Tuesday, January 19, 2010

Realistic Optimism

Today I celebrate one week of good days. I can't remember the last time I had seven days in a row of feeling reasonably motivated all day and content with 8 hours of sleep. It feels like the balloon is deflating this morning, but I am thankful for the last several days.

Before depression, I found it easy to be optimistic. Life felt good, or if it didn't feel good, I had reason to expect it soon would. If A = happy day and B = sad day, my life before depression was like this-

A A A A B A A A A A A B B A A A

Evidence favored optimism.

Depressed, I have become pessimistic. For the last year or so, life has followed an inversion of the pattern above-

B B B B A B- B B B B A B- B B B

Reent experience has taught me to expect sadness. If I am happy, I expect the happy feeling will soon fade.

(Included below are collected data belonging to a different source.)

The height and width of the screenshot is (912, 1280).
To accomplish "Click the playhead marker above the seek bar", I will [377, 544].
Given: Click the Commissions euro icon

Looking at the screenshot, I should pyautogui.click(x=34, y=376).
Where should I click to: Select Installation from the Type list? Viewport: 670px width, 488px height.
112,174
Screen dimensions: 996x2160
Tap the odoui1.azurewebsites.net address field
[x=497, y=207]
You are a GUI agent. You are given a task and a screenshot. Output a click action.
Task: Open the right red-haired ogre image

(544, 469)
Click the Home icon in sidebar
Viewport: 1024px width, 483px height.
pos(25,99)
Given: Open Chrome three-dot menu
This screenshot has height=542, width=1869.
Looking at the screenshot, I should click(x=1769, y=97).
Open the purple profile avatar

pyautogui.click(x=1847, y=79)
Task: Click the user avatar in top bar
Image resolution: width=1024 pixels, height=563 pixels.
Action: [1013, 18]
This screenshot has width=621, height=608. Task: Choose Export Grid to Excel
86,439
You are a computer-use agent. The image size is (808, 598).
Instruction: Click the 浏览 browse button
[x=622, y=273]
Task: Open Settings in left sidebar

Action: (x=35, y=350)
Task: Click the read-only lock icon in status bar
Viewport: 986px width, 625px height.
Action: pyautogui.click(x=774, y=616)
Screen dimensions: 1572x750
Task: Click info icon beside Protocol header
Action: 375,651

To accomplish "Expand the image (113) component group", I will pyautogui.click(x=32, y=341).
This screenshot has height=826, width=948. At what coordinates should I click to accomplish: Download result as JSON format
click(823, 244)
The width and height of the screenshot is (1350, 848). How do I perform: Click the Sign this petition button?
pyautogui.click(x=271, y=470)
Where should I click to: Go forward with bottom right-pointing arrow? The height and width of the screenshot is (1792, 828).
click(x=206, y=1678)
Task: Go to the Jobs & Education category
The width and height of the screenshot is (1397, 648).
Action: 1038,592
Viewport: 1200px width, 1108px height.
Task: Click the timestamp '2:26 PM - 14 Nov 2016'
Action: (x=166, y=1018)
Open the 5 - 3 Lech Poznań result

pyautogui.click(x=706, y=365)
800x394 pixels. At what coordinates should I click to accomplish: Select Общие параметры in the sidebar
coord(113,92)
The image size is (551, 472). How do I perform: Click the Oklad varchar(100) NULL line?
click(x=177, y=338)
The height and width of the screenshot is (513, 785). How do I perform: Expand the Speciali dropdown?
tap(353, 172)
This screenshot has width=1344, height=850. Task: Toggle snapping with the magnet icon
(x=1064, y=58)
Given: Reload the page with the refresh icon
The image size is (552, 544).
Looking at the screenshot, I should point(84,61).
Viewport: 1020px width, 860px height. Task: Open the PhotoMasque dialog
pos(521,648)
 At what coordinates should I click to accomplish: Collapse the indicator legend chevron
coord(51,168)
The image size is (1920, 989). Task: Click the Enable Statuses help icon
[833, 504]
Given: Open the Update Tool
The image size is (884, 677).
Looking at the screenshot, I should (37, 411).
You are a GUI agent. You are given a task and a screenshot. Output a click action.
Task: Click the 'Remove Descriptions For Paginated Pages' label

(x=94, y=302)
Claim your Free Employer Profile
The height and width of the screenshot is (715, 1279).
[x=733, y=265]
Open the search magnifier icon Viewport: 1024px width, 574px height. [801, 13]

Putting several "A" days together is very helpful in revising my expectations. If a good day does not necessarily lead to renewed misery, then I feel like there's a basis for hopefulness.

Sunday, January 10, 2010

Prayer and Consolation

Describing my depression always seems a little beyond my reach. Today I feel like some part of me is empty that really ought to be full. I'm sure someone out there would say "The answer is JESUS!" I suspect it is both that simple and much more complicated.

Earlier this week I had a chance to talk to a pastor's wife who is more experienced than I. Her husband has retired now and she has the long view of the challenges they faced together during a career in ministry. I asked her, in particular, what to do when I feel like my husband is being tortured. I feel so powerless, so hurt because he is hurt. She told me about times she'd felt the same way. She affirmed that there is nothing for me to *do* about it - no political action to take, no intervention I should stage. She encouraged me to pray for my husband, for peace and some comfort.

I pray for him, for all of us, though certainly not as much as I could. Praying is painful. It reminds me that God is faithful to His promises and it reminds me that right now He seems to be absent from this situation. I try to keep this misery tucked in a box, and talking or praying about it requires opening the box and walking around in it.

Talking with another woman who has gone through similar things was so comforting. I felt like she understood me and cares for me. I was happy, lighter when we parted; three hours later I was on my couch, immobilized. The dull ache of my soul had turned into an acute pain that I could not handle.

Thursday, January 7, 2010

New Year

I've been fishing around all week for an honest and optimistic new year's greeting. "Happy New Year's" doesn't feel right. There's certainly more to life than happiness, and I'm not counting on "happy" this year. I think I've settled on something more like "God's blessings this year." That's something I count on.

This week I came out of the closet to my Bible study group. I told them about my depression and asked them to pray for me. One person offered this chirpy advice: "Are you taking vitamin B? I take vitamin B every day and boy can I tell if I don't take it!" She told me that she heard on the radio that the mental health facilities would close down if everyone took vitamin B.

Oh my. I'm confident that she wants to be helpful, but that was an awkward moment.

It feels good to have told them, if only so that they see all of me. It's hard to find the right time to announce that I'm clinically depressed, but it is reassuring to me to feel known. Maybe that's a new year's greeting: May You Be Known This Year.